崔竞看他脸都要被冷风吹白了,招呼他进暖阁里坐。
崔巍一坐下来就把暖炉拉到面前,笑吟吟说:“无争表兄如今可是大忙人了,如何有时间特地来招待我呢,难道是想要我的字画送人?”
“你愿意给,为兄就愧受了。”崔竞说。
崔巍果然开心,很有兴致地招呼人拿笔墨,要当场给他写一幅字。
两人聊了一阵,崔竞试探道:“秀山最近家中可有催促婚事?”
崔巍听了,脸色立即就垮了,搁下笔开始诉苦:“无争表兄啊,还是如你这般自在,你看看我,真是苦不堪言呐!”

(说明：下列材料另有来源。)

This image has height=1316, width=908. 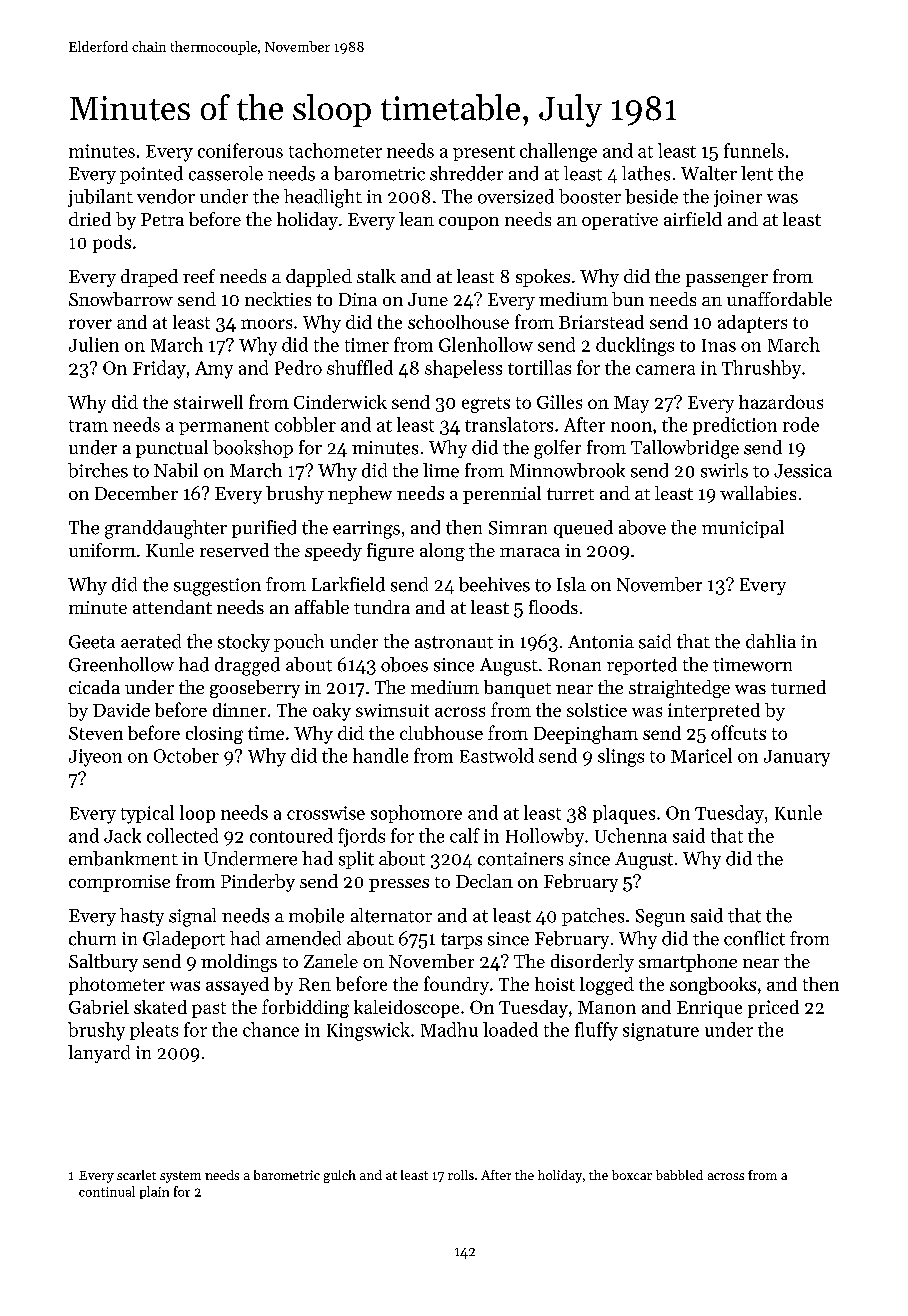 I want to click on conflict, so click(x=754, y=938).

“难道其他人成婚,我就也必须成婚吗?我写诗作画,自得其乐,为何非要娶妻生子……无争表兄一定能理解我,对吧?”
崔竞:“……”
他尴尬地咳嗽了一声:“其实,你也不必如此抗拒,若是有合适的,不如试试无妨。”
崔巍不敢置信地看着自己崇敬的表兄,颤颤巍巍说:“表兄这是何意啊?”
崔竞避开他的目光:“若我有意为你做媒……”
崔巍立刻穿上自己刚才脱掉的鞋子,连披风都没拿,忙不迭就起身往外走,嘴里说:“你瞧我,我都忘了我还有要紧事要做,今日就先告辞了,不送!不送!”
崔竞:“……”
这表弟人是不错,但是不是有些太不着调了。
崔竞无奈摇头,让人取了他的披风追出去送他。
崔巍惊魂未定地跑出崔竞府邸,感慨又后怕。没想到,他无争表兄都开始催他成婚了,莫非是被他父母请来做说客的?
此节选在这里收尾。